Locate "Instruction: Go to" in the listing. Transcribe the line that contains it and every line that follows, through the last, omitting all pictures.
-- Opening Marker --
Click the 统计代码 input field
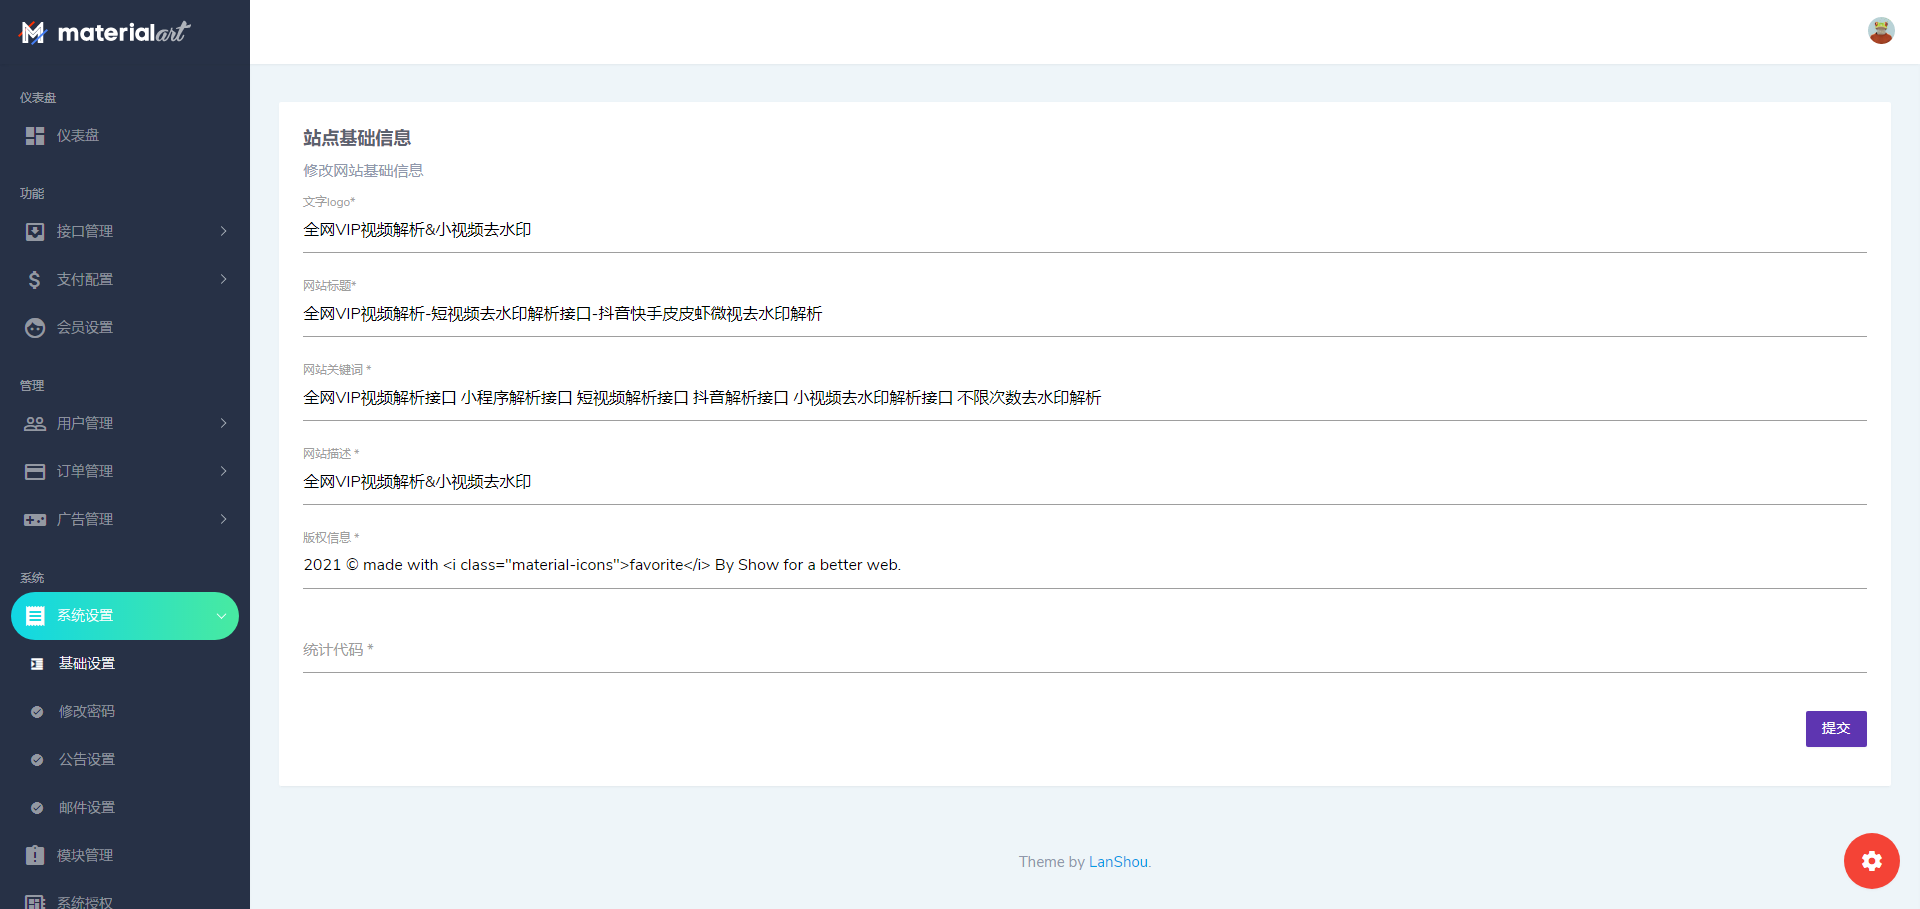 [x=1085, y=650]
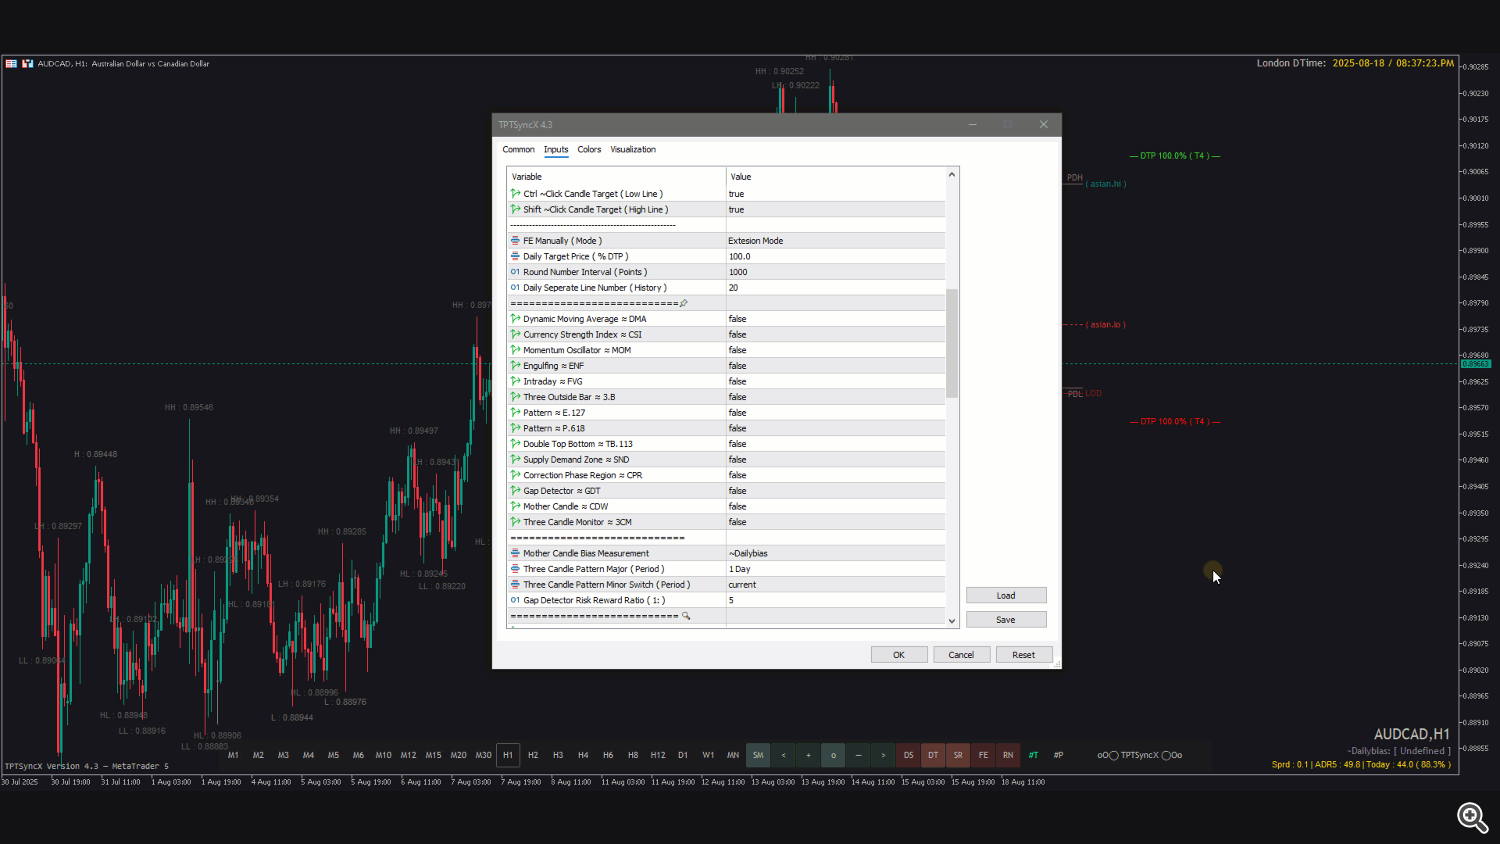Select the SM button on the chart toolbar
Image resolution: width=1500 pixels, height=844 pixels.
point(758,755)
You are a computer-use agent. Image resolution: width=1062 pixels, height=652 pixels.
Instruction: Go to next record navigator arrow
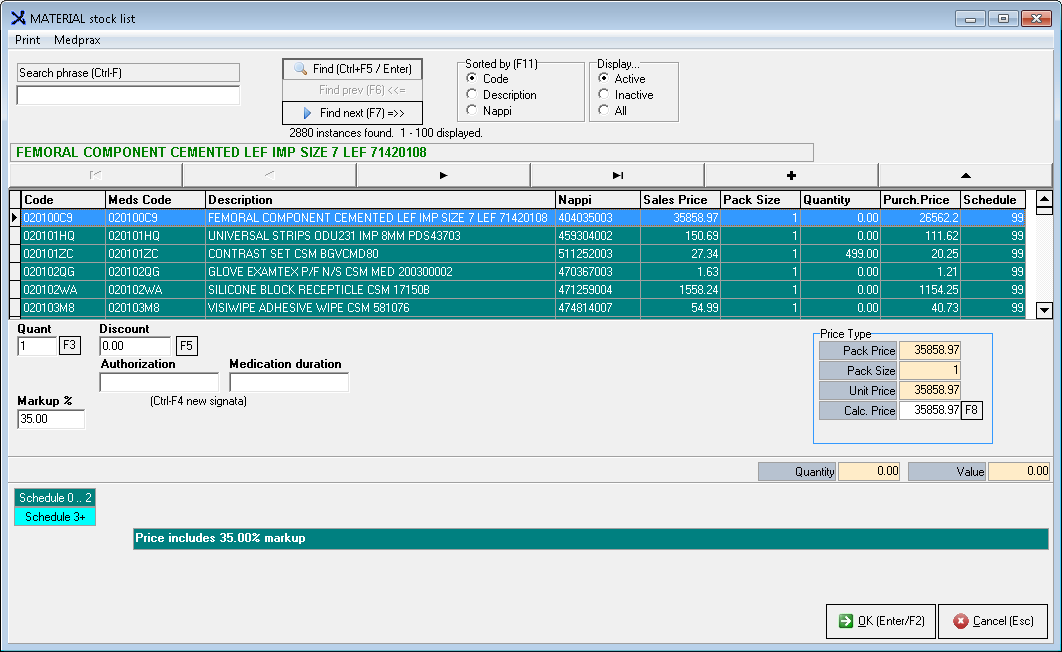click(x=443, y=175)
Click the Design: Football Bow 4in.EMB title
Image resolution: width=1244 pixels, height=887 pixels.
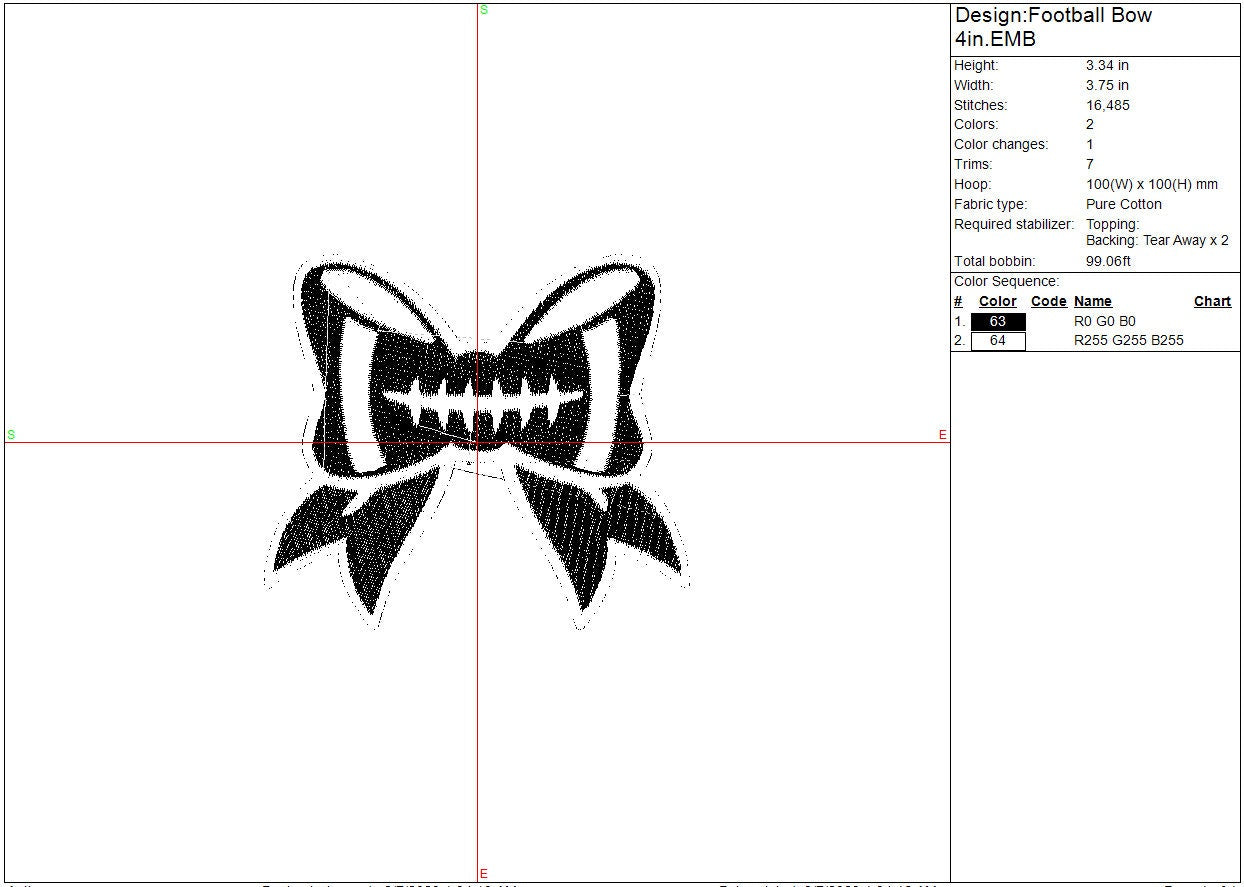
-- Closing Marker --
### Task result
Instruction: Go to next record navigator arrow
click(x=443, y=175)
Click the Design: Football Bow 4in.EMB title
Image resolution: width=1244 pixels, height=887 pixels.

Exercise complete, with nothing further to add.